Objectif
Mettez à jour le passage qui va de la ligne contenant "How do I perform: Add" jusqu'à celle contenant "[x=518, y=296]", en remplaçant "smiley" par "heart" et en laissant tout le reste intact. N'incluez pas les images dans la réponse.

Données fournies
-.-.-
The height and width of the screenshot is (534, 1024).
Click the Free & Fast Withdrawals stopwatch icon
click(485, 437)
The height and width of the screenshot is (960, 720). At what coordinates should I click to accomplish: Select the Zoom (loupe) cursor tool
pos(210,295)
-.-.-
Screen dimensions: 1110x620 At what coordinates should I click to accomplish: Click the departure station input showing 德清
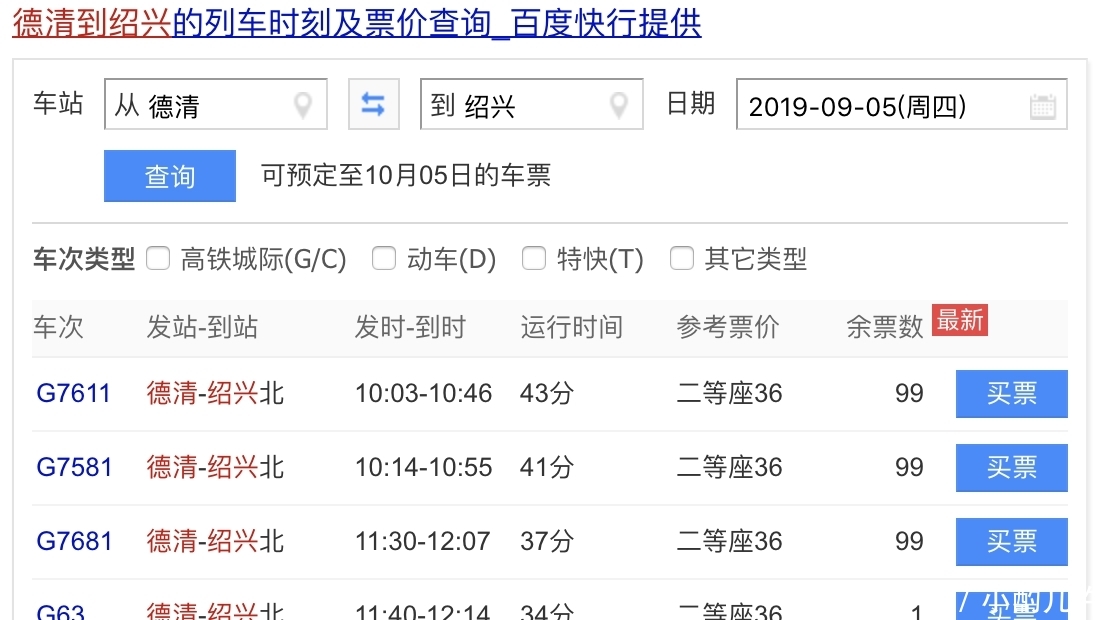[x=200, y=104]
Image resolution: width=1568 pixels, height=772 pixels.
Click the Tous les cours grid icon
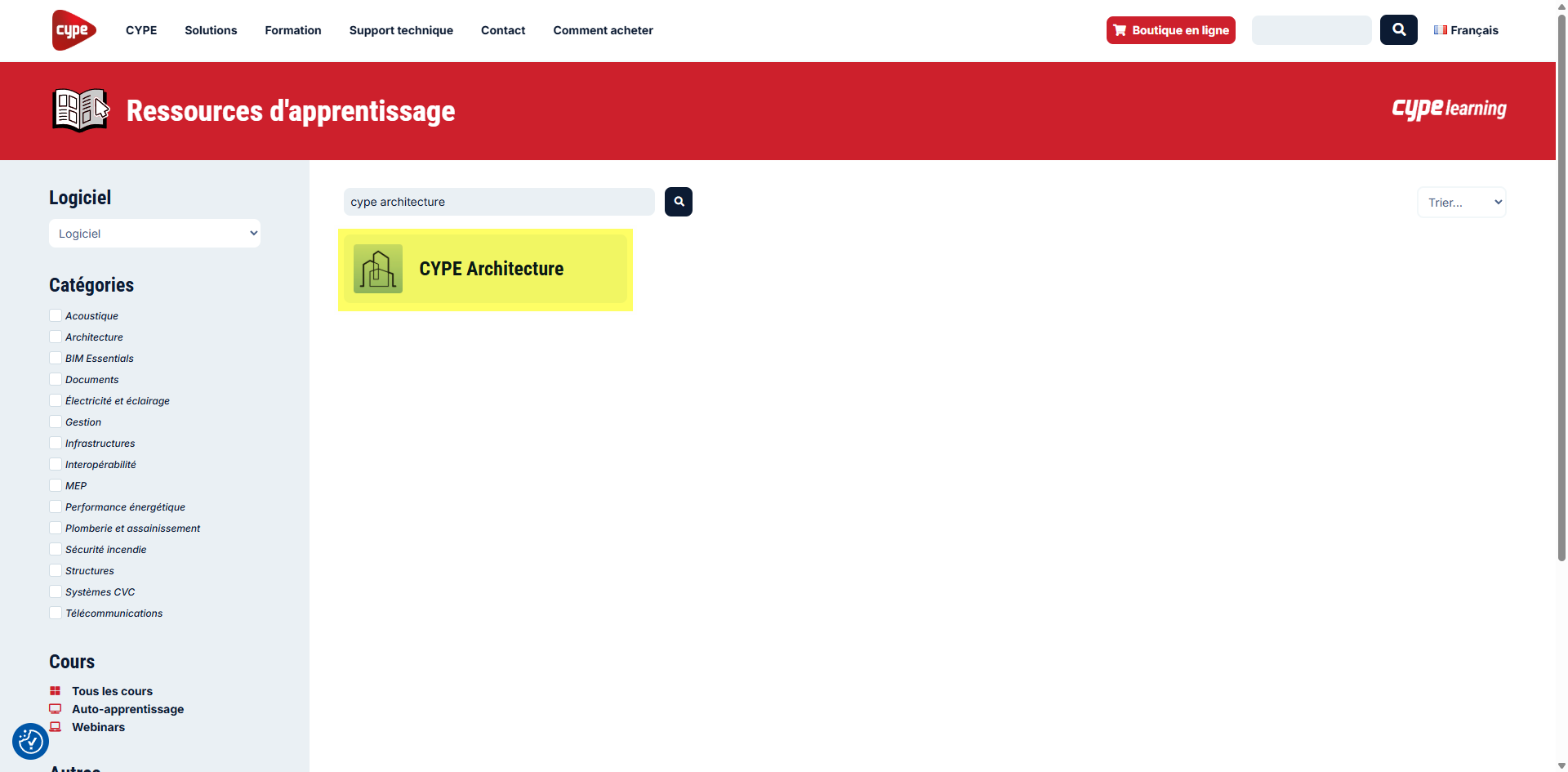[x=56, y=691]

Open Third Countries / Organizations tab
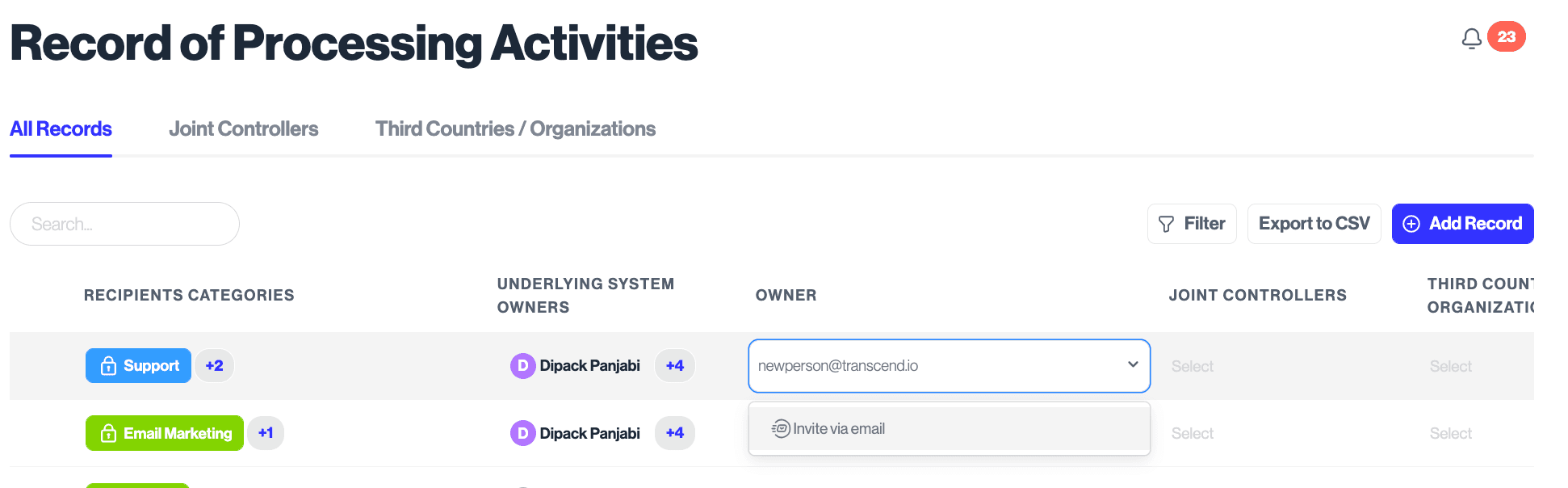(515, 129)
-.-.-
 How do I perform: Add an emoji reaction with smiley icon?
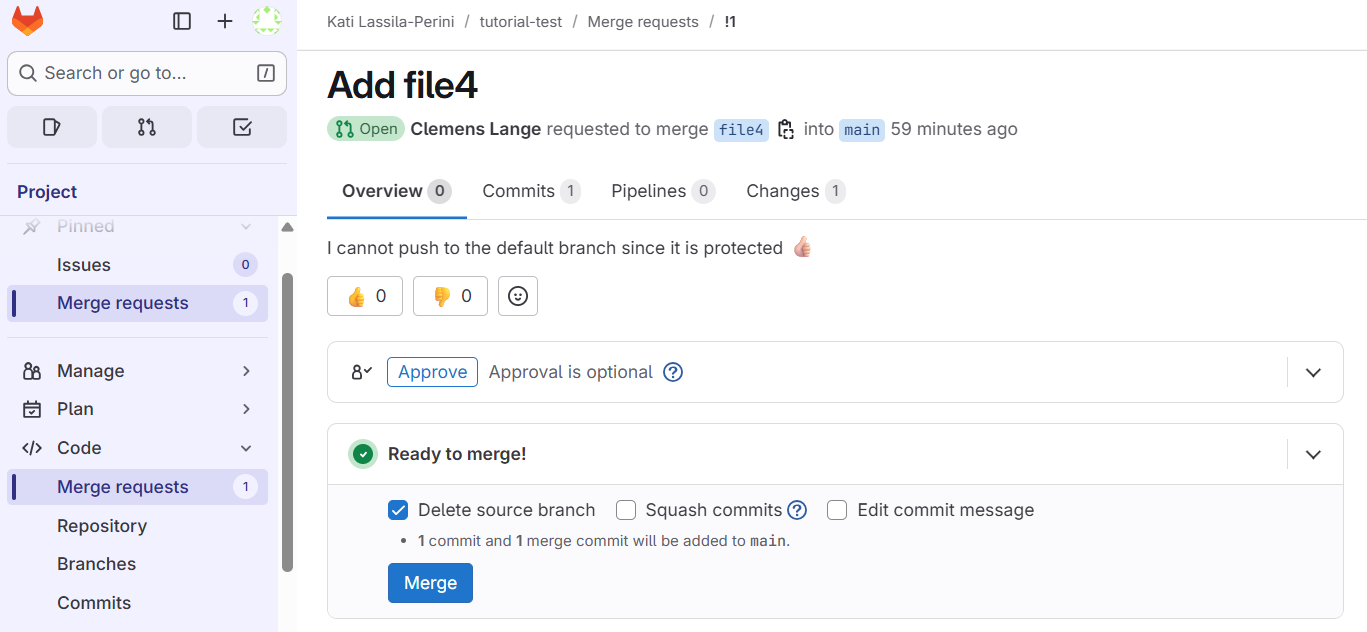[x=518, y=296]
-.-.-
Résultat obtenu
 How do I perform: Add an emoji reaction with heart icon?
[x=518, y=296]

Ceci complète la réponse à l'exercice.